Il sindaco Francesco Ferrari ha percorso a piedi un tratto del molo a fianco della nave per salutare i passeggeri affacciati dalle cabine che applaudivano, mentre le sirene della Diadema suonavano come una liberazione per salutare l’ingresso all’approdo nel porto toscano. Il merito è loro! – gridava il primo cittadino – mentre indicava il personale medico e le autorità di polizia che erano con lui, alzando la testa sotto l’imponete murata di questa città galleggiante, la più grande nave della marineria italiana.

La nave proveniente da Dubai doveva approdare il 5 aprile a Civitavecchia, ma il coronavirus ha colpito 5 persone (di cui uno grave) dei 1255 membri dell’equipaggio. 17 giorni nel Mediterraneo in cerca di un approdo, si è diretta verso l’Italia. Respinta dai porti di Gioia Tauro, Livorno, Savona e Civitavecchia, ha vagato per tre giorni lungo il mar Tirreno respinta per overbooking a causa delle banchine occupate (perchè anche le crociere si stanno fermando in questo periodo di contingenza). Il Sindaco Ferrari, ha raccolto la richiesta del ministro dei Trasporti che lo ha chiamato nel pomeriggio di domenica, chiedendo la disponibilità dell’attracco a Piombino.

Concluse le operazioni di sbarco nella nave hanno fatto subito ingresso i medici dell’Ufficio sanità marittima per verificare lo stato di salute dei membri dell’equipaggio. La situazione a bordo come dicevamo, vede cinque i soggetti che presentano sintomi da Covid-19 di cui il caso più grave è già stato fatto sbarcare e condotto in un ospedale Covid, gli altri a seguire. Tredici restano sospetti con sintomi lievi.

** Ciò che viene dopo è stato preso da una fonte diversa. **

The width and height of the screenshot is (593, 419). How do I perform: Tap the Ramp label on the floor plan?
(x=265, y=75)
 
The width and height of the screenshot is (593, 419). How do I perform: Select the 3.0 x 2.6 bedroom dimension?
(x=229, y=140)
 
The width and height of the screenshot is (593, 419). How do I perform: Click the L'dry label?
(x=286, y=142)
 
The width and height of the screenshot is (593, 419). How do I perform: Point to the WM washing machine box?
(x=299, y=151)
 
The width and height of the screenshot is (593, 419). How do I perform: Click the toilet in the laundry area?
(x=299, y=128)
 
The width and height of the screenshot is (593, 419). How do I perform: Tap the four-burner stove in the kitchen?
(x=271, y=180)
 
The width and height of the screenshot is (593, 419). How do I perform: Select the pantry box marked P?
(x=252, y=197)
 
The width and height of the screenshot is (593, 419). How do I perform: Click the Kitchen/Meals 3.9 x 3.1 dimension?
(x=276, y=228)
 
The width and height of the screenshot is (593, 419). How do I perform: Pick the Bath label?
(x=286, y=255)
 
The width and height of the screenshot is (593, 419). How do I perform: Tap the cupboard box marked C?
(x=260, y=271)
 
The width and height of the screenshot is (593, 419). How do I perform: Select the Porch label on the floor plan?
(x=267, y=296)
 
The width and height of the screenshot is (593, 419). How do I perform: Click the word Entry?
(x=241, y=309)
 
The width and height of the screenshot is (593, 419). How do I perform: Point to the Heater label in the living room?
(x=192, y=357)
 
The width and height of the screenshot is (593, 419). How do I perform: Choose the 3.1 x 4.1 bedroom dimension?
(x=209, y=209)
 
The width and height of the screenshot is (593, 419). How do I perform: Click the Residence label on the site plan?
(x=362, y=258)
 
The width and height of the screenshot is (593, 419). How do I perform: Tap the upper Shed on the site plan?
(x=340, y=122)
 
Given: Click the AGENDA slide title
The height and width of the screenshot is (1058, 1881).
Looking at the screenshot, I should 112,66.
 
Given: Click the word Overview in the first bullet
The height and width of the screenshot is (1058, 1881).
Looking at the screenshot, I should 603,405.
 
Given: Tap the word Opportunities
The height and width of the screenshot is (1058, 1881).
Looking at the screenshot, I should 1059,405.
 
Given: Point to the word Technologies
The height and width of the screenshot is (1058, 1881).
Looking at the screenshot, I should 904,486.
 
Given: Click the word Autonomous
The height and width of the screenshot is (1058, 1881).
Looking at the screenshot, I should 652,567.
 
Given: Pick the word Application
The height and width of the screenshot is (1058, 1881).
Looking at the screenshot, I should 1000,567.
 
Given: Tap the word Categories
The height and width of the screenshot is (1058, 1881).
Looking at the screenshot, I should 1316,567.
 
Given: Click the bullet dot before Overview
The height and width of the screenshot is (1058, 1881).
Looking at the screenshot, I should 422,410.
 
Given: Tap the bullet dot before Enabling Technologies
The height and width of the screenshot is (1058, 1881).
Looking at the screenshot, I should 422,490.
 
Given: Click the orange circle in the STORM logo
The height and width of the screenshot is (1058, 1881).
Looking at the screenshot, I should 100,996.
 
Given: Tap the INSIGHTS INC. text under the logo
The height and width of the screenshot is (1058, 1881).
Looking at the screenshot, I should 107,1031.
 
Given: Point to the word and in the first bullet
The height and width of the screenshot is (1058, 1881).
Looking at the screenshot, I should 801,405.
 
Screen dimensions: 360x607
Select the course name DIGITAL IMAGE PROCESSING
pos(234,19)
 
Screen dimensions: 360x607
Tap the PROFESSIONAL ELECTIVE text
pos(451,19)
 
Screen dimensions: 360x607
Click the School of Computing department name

Oggi i medici dell’Usmaf procederanno all’esecuzione dei tamponi, ci sono già 720 kit e i medici cominceranno a eseguire i test partendo dai tredici passeggeri sospetti e continuando poi con il resto dell’equipaggio, con priorità per gli stranieri che possono già tornare nel loro paese di origine.

Il Ministero degli Esteri, intanto, ha già predisposto alcuni voli Charter per rimpatriare i membri dell’equipaggio che risulteranno negativi al tampone: previsto per oggi un volo diretto verso l’Europa dell’Est. Tutti i membri dell’equipaggio, lasceranno Piombino con degli autobus dedicati seguendo un rigido protocollo di sicurezza, fatta eccezione per circa 200 dovranno rimanere a bordo per garantire la sicurezza e l’operatività della nave,

Ferrari ha dichiarato che la vicenda della costa Diadema a Piombino, non è una notizia – ho cercato di rispondere alla richiesta da parte del Ministero. E’ una scelta di responsabilità ma doverosa, verso delle persone che lavorano. Mi sono sentito in grado di accettare dopo che ho avuto rassicurazioni per i miei cittadini. Credevo – conclude Ferrari – che questa emergenza sanitaria mondiale fosse riuscita a compattare le persone in gesti di solidarietà. Il sindaco si riferisce alle numerose polemiche legate all’arrivo della nave ed alla sicurezza per la cittadinanza, che si sono moltiplicate sui social nelle ultime ore.

Intanto ieri sera le luci della nave si sono spente lasciando spazio a quelle dei cellulari. L’equipaggio infatti ha agitato i propri smartphone per salutare con un gesto simbolico la città di Piombino.